The sensitivity is clearly a lot higher than most loudspeakers, and this means that level differences between tracks are far more obvious, which resulted in leaping for the volume knob when flitting between tunes on my Resolution Audio Cantata streamer. The Prime’s presentation is also rather different to typical ported loudspeakers, making them seem timid and restrained by comparison. The Prime is bounding with energy in a fashion so exuberant that it takes some getting used to. Put on a tune (pun intended) with a bit of low end on it, such as Lorde’s ‘Royals’ [Pure Heroine, Universal], and the whole room is clearly joining the party. Tune Audio recommends corner placement in order to reinforce the low end, but in my long and narrow room I had to bring the loudspeakers well away from walls in order to keep them on the straight and narrow. 

When it’s called for, the Prime does scale with no effort whatsoever; if you like your music to sound ‘live’ (read: energetic) then this speaker should figure on your ‘must hear’ list. It’s also very strong on texture, and while the bass is not as deep as you’d get from a more traditionally aspirated box of this size, it makes up for the shortfall due to its timbral character, because many speakers tend to sound thick in the bass. Another bass-heavy piece, James Blake’s ‘Limit to Your Love’ [James Blake, ATLAS], doesn’t disturb the furniture in the usual way, but instead has an ease at higher levels that is very difficult to emulate with lower sensitivity speakers. 

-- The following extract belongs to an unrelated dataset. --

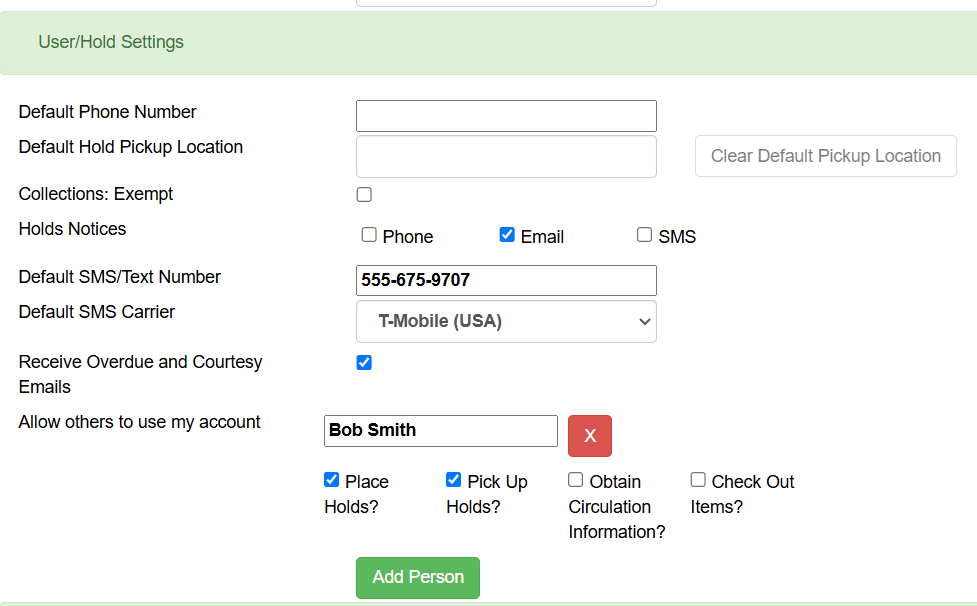The image size is (977, 606).
Task: Uncheck the Place Holds? permission
Action: click(332, 480)
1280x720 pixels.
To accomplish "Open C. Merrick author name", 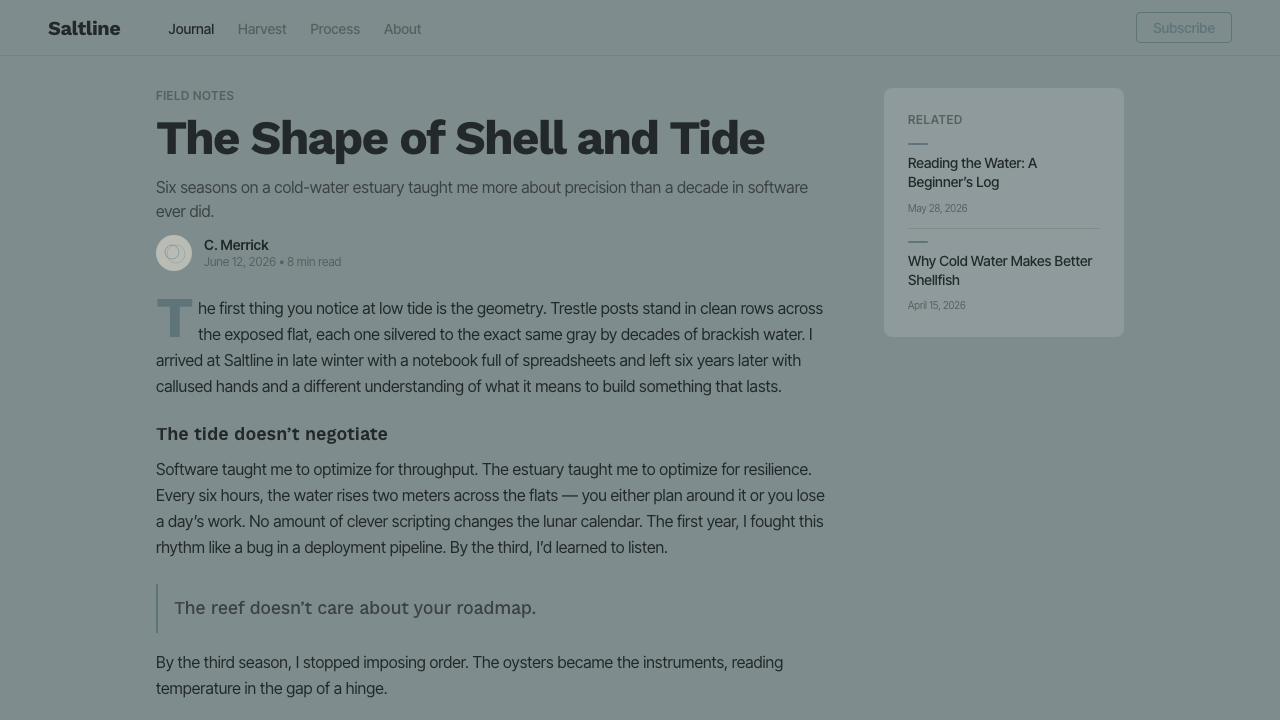I will [236, 245].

Amplifier choice proved fairly critical with the Prime. My current reference, the ATC P1, proved to be totally unsuited because its massive damping doesn’t suit the high sensitivity of the main driver or the nature of the horn. In the end, I borrowed a Modwright KWI200 integrated from BD Audio and this worked a treat. It’s a smooth, solid-state amplifier voiced in the style of a valve design, and this provided speed that the main driver was able to really make the most of, as well as fluid rather than bone crunching bass. The treble likewise became more open and relaxed.